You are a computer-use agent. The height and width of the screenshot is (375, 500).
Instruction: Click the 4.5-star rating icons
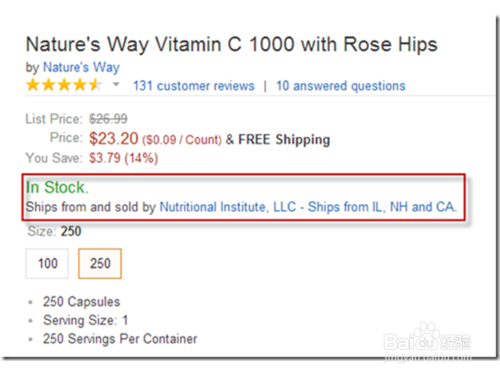coord(64,85)
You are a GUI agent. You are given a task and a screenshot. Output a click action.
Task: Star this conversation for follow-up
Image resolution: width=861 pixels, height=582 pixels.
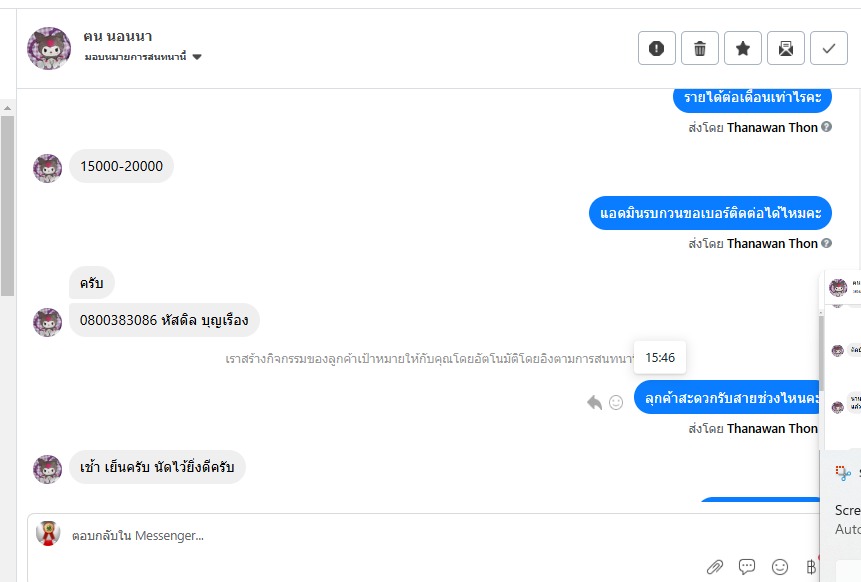743,48
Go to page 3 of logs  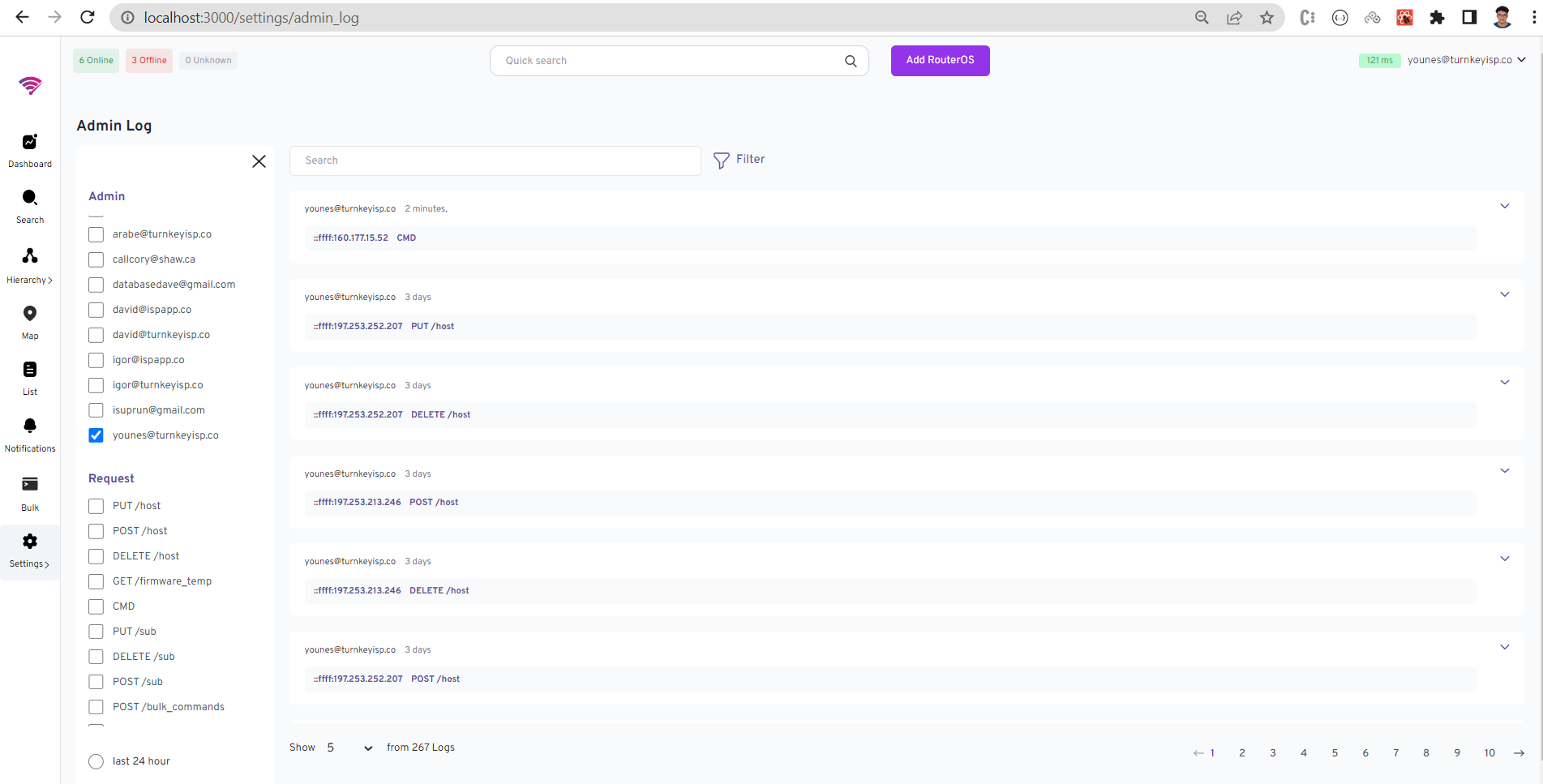tap(1273, 753)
---
Your goal
Please work out how many lines in the listing above contain the string "screenshot", and answer with that number only.

Result of the task
2